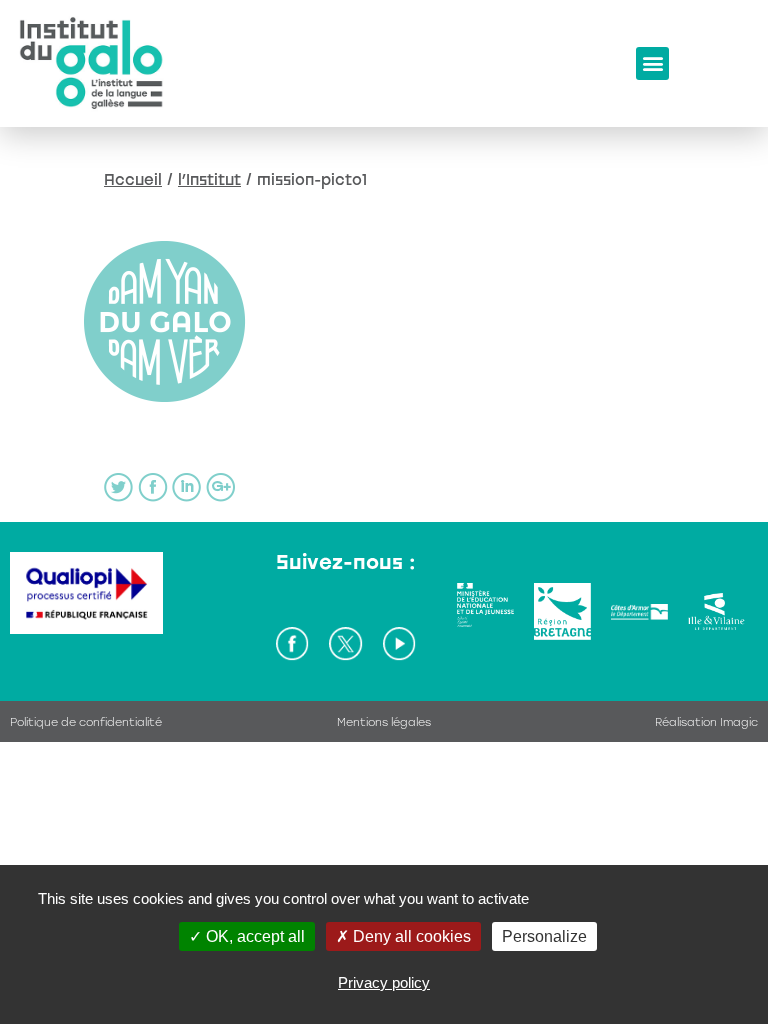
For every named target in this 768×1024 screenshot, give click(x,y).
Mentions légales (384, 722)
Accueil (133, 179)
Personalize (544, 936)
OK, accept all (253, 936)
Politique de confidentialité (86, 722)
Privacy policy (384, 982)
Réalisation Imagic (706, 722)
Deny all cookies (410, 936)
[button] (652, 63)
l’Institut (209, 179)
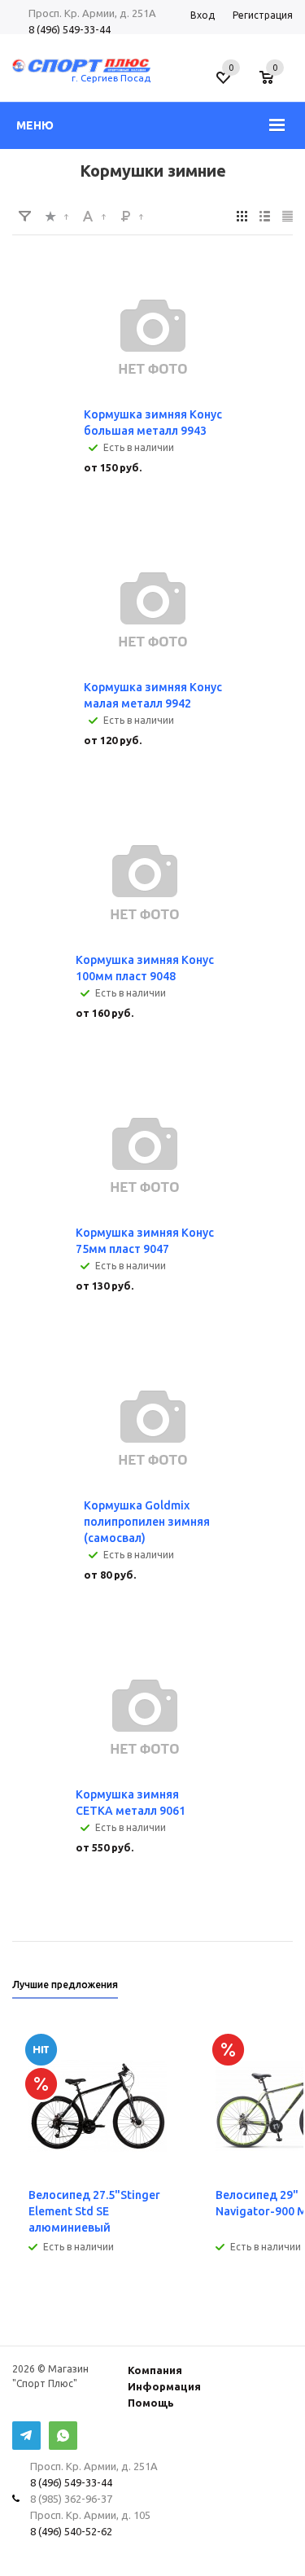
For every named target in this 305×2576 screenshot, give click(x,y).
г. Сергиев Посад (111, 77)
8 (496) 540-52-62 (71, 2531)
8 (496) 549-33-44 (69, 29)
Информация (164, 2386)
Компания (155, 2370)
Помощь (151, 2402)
§ §
WHAT IS REQUIRED => Give back, unchanged, the line containing "8 (496) 540-52-62 (71, 2531)" and each line that comes after it in the entries above, ending with the last.

SOLVED EXERCISE =>
8 (496) 540-52-62 (71, 2531)
8 (496) 549-33-44 (69, 29)
Информация (164, 2386)
Компания (155, 2370)
Помощь (151, 2402)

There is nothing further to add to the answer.